Using optimisation to drive efficiency and improve the customer experience

The problem

As the demand for home delivery continues to increase, so too does the need for retailers to implement delivery operations that maximise efficiency and meet customer expectations. DFS’s existing process of scheduling orders was a complicated system of non-automated business functions. The schedules were far from optimal, manually intensive to produce and under utilised expensive resources.

We developed a last-mile delivery solution which combines cutting-edge algorithms and machine learning to optimise the routes and schedules of thousands of orders every day.

Dynamic optimisation and slots

In the previous method, operators would call customers to arrange deliveries, and only after all orders were arranged would a schedule be created. Operators could not offer customers’ specific time slots, as they did not know when during the day the delivery could be made.

In our solution, the schedule is live, and is re-optimised continuously. The newly generated schedule from one order informs the system of which slots the operator can offer the next customer. This helps operators to arrange only the orders they have the capacity to deliver, and maximises the number of slots they can offer their customers.

Better models, better algorithms

We built a custom algorithm that accounted for the various business constraints of DFS, including vehicle restrictions, loading times and driver shifts. We fine-tuned it to run a full optimisation in under 500 milliseconds, which was necessary for it to continuously offer the most optimal time windows to customers.

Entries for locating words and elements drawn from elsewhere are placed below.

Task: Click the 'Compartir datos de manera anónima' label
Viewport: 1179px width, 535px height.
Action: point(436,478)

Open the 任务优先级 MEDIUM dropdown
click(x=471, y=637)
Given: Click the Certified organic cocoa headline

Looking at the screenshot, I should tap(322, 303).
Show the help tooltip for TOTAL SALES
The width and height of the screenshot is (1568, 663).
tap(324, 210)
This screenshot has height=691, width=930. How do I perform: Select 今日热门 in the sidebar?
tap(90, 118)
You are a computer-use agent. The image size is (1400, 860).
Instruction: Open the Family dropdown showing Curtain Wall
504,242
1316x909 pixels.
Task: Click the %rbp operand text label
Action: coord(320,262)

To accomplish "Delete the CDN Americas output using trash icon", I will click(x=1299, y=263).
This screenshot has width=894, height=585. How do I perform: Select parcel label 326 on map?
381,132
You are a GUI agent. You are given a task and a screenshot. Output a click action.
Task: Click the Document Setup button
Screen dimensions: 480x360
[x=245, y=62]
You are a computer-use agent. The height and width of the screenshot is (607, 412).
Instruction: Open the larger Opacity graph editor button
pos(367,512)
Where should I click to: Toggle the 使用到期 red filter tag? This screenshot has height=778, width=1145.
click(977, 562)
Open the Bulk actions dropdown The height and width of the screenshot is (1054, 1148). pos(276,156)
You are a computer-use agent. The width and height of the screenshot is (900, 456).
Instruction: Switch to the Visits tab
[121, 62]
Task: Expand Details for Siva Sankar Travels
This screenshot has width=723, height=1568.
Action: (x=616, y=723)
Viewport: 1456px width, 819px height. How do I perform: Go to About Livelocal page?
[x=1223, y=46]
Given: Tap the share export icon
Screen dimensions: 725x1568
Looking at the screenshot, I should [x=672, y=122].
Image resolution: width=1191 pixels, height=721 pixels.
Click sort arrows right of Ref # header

Machine learning and time at door

The time is takes to deliver furniture depends on factors such as it’s size, the proximity of parking and the number of staircases en route to the customer. These variables made it previously impossible to predict time at door and these ‘unknowns’ resulted in inaccurate schedules. We built a machine learning model that took product, telematics and locational data and predicted, based on previous orders, how long time at door would be. These time at door predictions were then fed back into our algorithm — improving the accuracy of future schedules.

Building a scalable, accessible solution

Building breakthrough technology is hard, getting people to use it is harder. We regularly tested our system, it’s features and usability with the technical teams, operators and drivers of DFS to ensure it met their operational needs. We worked together to build business intelligence dashboards that enabled operators to make more informed decisions. Time slots for instance, were coloured green, orange and red; and operator’s encouraged customers to choose ‘green’ slots — which if selected, would result in a more eco-friendly delivery schedule for DFS. The solution was hosted on the Cloud — this ensured the solution would scale with demand, and our algorithms had the computational power to run at the speed and frequency that the system required.

Efficiency gains

Against leading vendors, our solution increased capacity by around 5% and reduced idle time by 10% — this meant DFS could use less vans, and fewer drivers to make more deliveries. These marginal gains result in significant savings across thousands of orders every day. It has also enabled DFS to offer time slots, which improved customer experience and loyalty.

“The speed and effectiveness of the rollout has been outstanding. I’ve overseen many system implementations in the last 10 years — and I’ve never seen anything as stable and as user friendly from day one,” says Daniel Wallace, Head of Supply Chain at DFS.